Questa base, ricca ma sobria, si caricherà nei secoli a venire di sapori nuovi, arricchendosi con le culture con le quali verrà a contatto. Le contaminazioni maggiori sono sicuramente quelle arabe (i dolci, l’agrodolce, lo zafferano e le altre spezie, l’uvetta, il cuscus), francesi (le salse, i gateaux, la raffinatezza delle elaborazioni) e spagnole (la sontuosità delle presentazioni, le insalate, le frittate).

È l’epoca dei “monsù“, i cuochi francesi al seguito dei Borboni, subito adottati dalla nobiltà locale, ai quali si deve l’estro di pietanze come la caponata di melenzane, la frittella di fave, carciofi e piselli, la pasta con i broccoli in tegame.

Accanto alla tradizione colta bisogna ricordare quella popolare, non meno interessante dell’altra: vi si annoverano soprattutto saporite minestre di verdure selvatiche che, insieme a formaggio di pecora, olive e cipolle, e al pane, costituivano fino alla metà del XX secolo la base dell’alimentazione del contadino e del pastore. Retaggio della cucina popolare è u’ maccu, un passato di fave secche, condito in modo diverso a seconda delle zone dell’isola e usato anche in versione minestra con la pasta.

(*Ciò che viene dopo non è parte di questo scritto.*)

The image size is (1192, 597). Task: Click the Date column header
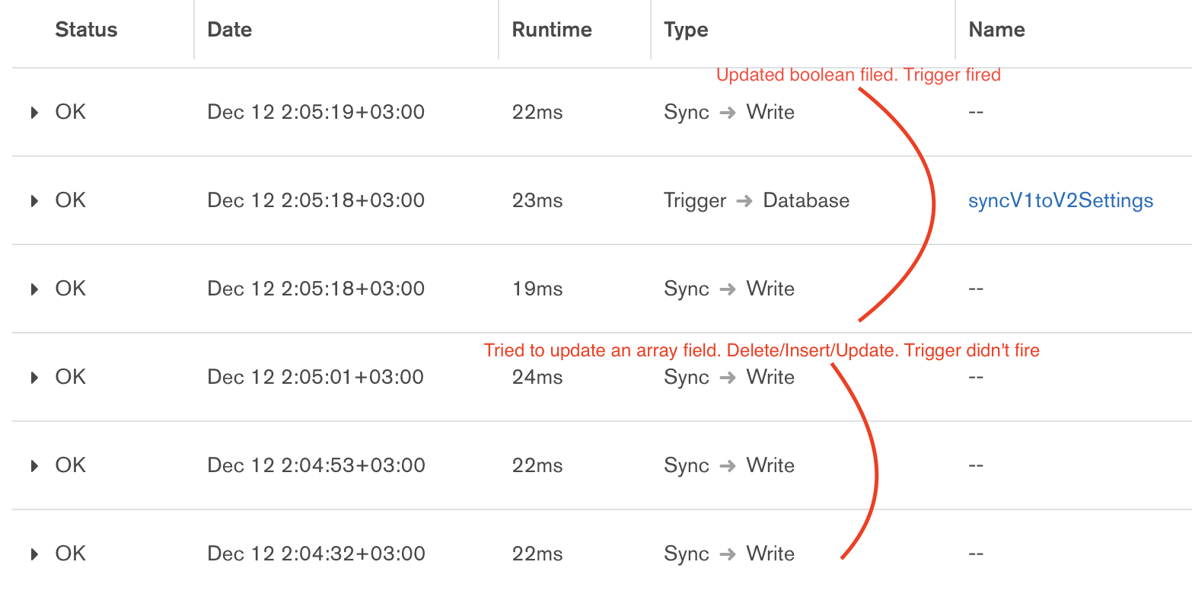click(229, 30)
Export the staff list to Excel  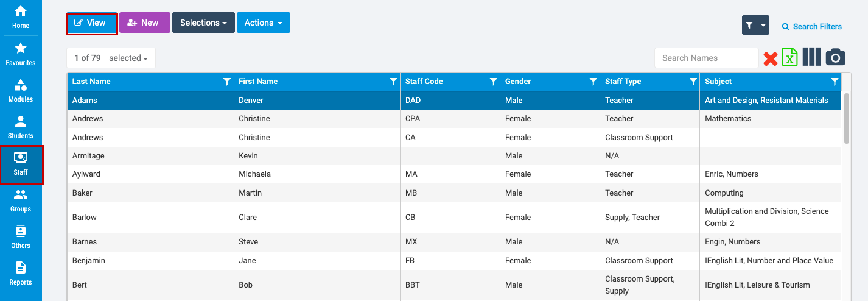789,58
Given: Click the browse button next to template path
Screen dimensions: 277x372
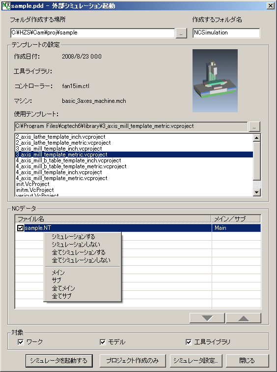Looking at the screenshot, I should click(x=254, y=126).
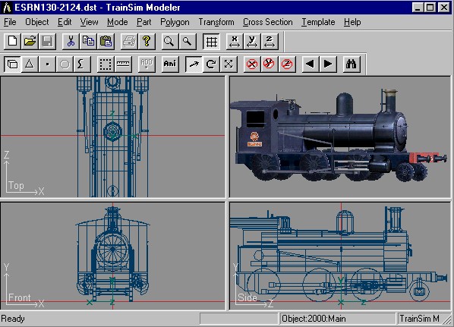Open a file with the folder icon
Image resolution: width=454 pixels, height=327 pixels.
pos(30,42)
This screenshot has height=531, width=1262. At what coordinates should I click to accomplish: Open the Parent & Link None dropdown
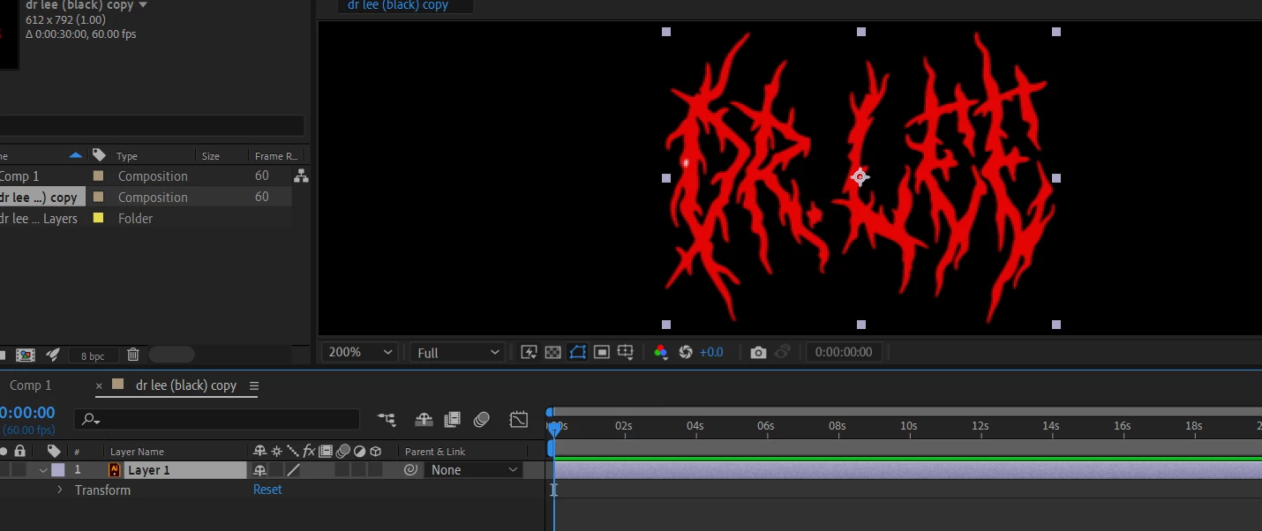pos(475,470)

Va infine citata la famosa gastronomia da marciapiede siciliana, quell’insieme di “antipasti popolari” che si usa consumare direttamente davanti ai banchetti di cui pullulano i rioni popolari palermitani: le panelle, le stigghiole, il pane con la meusa, lo sfincione, e le friggitorie che coi loro odori inondano le strade circostanti costringendo i passanti ad assaggi che si trasformano in veri e propri pasti!